■ Information supplied:
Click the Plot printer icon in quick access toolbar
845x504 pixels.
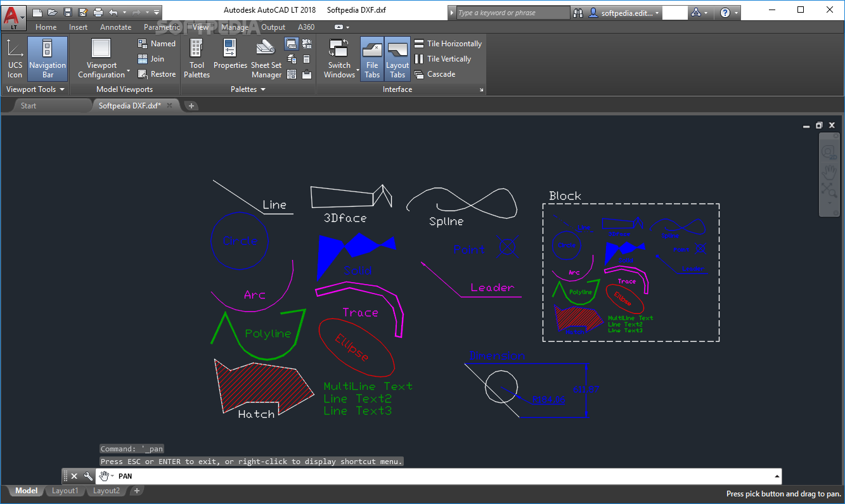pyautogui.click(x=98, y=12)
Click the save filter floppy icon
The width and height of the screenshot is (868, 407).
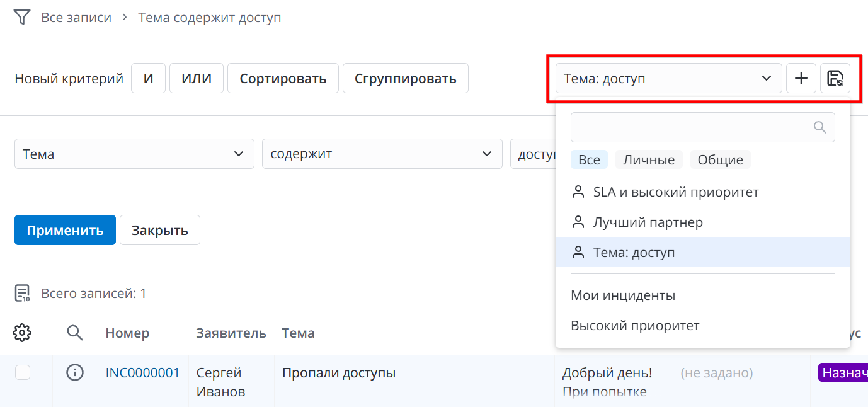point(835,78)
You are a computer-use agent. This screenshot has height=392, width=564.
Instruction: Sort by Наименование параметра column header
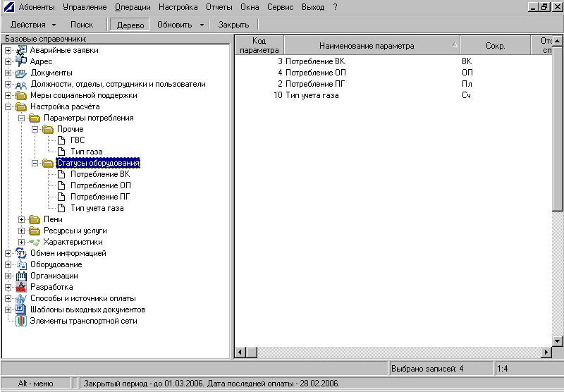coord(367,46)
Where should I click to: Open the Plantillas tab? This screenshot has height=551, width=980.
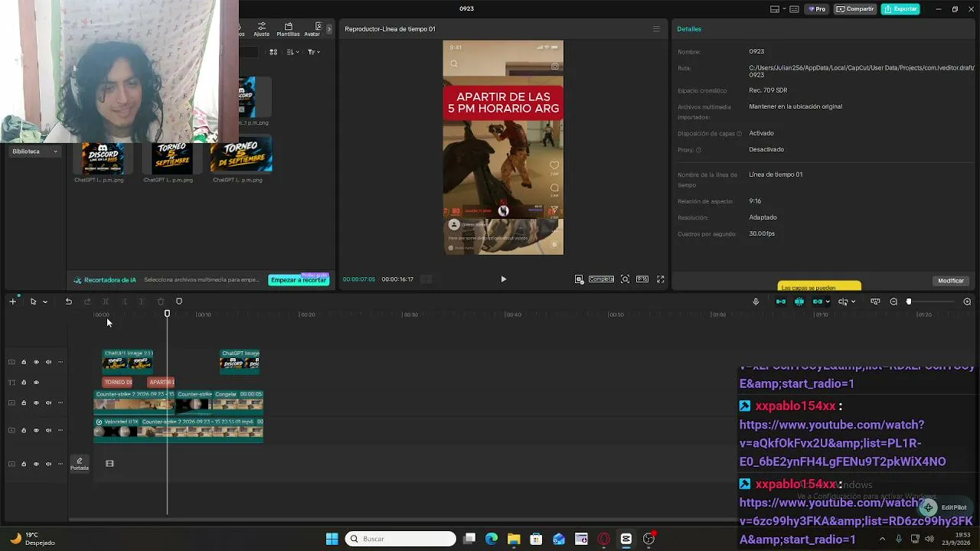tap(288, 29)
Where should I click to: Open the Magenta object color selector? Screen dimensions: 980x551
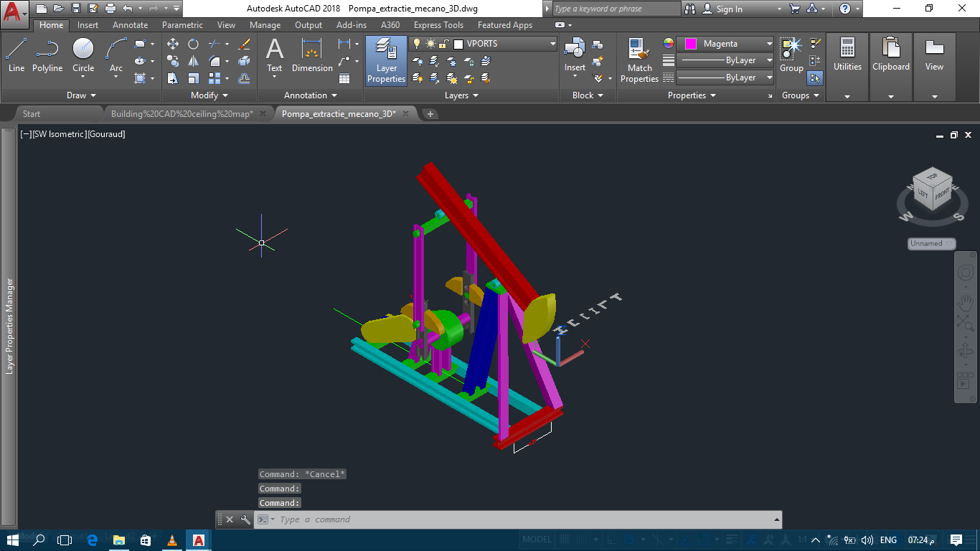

■ Exercise instructions: Everything from the line containing "Click the save filter floppy icon" to the last line of the listing above must be reproduced exactly, with no pictures included.

■ Task solution:
Click the save filter floppy icon
The width and height of the screenshot is (868, 407).
point(835,78)
You are a computer-use agent. This screenshot has height=392, width=564.
Instruction: Sort by Наименование параметра column header
coord(367,46)
Where should I click to: Open the Plantillas tab? This screenshot has height=551, width=980.
tap(288, 29)
Where should I click to: Open the Magenta object color selector? Screen dimensions: 980x551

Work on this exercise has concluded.